Pour le GREYC, les recherches se concentrent autour de l’analyse et le traitement de données dont les relations peuvent se représenter par des grands graphes, approche d’une grande actualité dans le contexte de l’analyse de données massives. Malgré son importance, relativement peu d’équipes au niveau international se sont attaquées à étendre la théorie du signal à des données supportées par des graphes. L’équipe image du GREYC est parmi les premières à proposer, formaliser et étendre les équations différentielles et méthodes variationnelles, usuellement utilisées pour traiter des signaux réguliers comme les images, aux graphes de topologie arbitraire. Cela permet de traiter et d’analyser de manière unifiée tout type de données : images, vidéos, maillages, nuages de points 3D et bases de données. En particulier, des méthodes unifiées permettant à la fois d’extraire différents objets cellulaires et de les classer. Au-delà de l’aide au diagnostic et de l’échange entre pathologistes, le système permettra également d’exploiter directement ou via Internet, des données massives provenant du CHPC et du CHU et de faire de la fouille de données pour en extraire des nouvelles connaissances, pour l’aide au diagnostic ou la formation à distance.
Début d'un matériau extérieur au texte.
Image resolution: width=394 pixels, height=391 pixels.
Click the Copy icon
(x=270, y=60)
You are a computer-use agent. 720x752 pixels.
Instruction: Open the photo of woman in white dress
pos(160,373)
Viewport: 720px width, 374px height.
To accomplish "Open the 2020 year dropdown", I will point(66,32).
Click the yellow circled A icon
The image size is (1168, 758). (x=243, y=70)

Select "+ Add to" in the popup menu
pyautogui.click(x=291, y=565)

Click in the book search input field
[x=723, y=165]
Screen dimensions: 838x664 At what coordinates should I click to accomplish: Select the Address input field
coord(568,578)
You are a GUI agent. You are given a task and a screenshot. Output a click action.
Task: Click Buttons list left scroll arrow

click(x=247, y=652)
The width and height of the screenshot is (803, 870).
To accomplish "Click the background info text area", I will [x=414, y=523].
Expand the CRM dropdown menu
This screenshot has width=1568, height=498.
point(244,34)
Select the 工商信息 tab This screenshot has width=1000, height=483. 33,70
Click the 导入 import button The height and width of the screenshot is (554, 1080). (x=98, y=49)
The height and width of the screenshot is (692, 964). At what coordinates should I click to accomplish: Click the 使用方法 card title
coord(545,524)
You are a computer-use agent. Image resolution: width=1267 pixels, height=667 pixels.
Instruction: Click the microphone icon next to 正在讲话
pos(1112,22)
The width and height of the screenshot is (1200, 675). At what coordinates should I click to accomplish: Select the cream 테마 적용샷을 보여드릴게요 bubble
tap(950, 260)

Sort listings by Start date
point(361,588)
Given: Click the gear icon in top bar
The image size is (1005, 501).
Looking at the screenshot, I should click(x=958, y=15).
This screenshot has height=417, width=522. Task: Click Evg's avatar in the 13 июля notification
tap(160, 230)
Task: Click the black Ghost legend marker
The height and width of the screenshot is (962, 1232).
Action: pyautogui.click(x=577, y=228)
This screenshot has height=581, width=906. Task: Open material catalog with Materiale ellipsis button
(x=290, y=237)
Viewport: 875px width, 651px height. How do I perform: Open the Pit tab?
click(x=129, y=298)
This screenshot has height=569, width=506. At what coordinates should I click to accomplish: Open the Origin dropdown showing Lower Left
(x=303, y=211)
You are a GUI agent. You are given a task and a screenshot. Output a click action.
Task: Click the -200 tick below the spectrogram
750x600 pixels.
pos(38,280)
La pathologie numérique est un domaine d’application majeur sur lequel très peu d’équipes à l’échelon mondial se sont encore penchées. Peu exploré jusqu’alors, ce domaine va cependant devenir très compétitif dans les années à venir, vu les enjeux en terme d’économies de santé et de qualité des soins. Les partenaires impliqués disposent d’une collaboration multidisciplinaire de longue date et bien établie, entre informaticiens, pathologistes et Datexim, jeune entreprise régionale innovante. Leur expertise permet d’anticiper les besoins en pathologie numérique, en proposant des ouvertures technologiques innovantes pour répondre aux enjeux médicaux et socio-économiques ainsi qu’aux besoins de marché dans le domaine de la pathologie numérique et de la e-cancérologie au niveau international.
Start-up Datexim
Créée en 2011, la société Datexim s’est illustrée dès 2012 en étant lauréate du concours national d’aide à la création d’entreprises innovantes du Ministère de l’Enseignement Supérieur et de la Recherche dans la catégorie « création et développement ». Les deux cofondateurs, Jean-Hugues Pruvot et Arnaud Renouf, sont deux anciens doctorants du GREYC. Leur volonté était de valoriser les travaux de recherche issus du laboratoire. Pour cela, Datexim développe et commercialise Pathology Suite, une solution permettant de détecter des cancers automatiquement, avec une qualité inégalée, grâce à l’analyse visuelle d’échantillons cellulaires. Dans le cas du cancer du col de l’utérus, dont décèdent chaque année 300 000 femmes dans le monde, Datexim atteint un taux de détection bien supérieur à l’œil humain. En effet, les analyses sont traditionnellement effectuées par des techniciens, difficiles à former et à recruter, et dont la fiabilité baisse après des heures d’observation les yeux rivés au microscope (1 cas sur 3 n’est pas détecté lors des analyses manuelles !).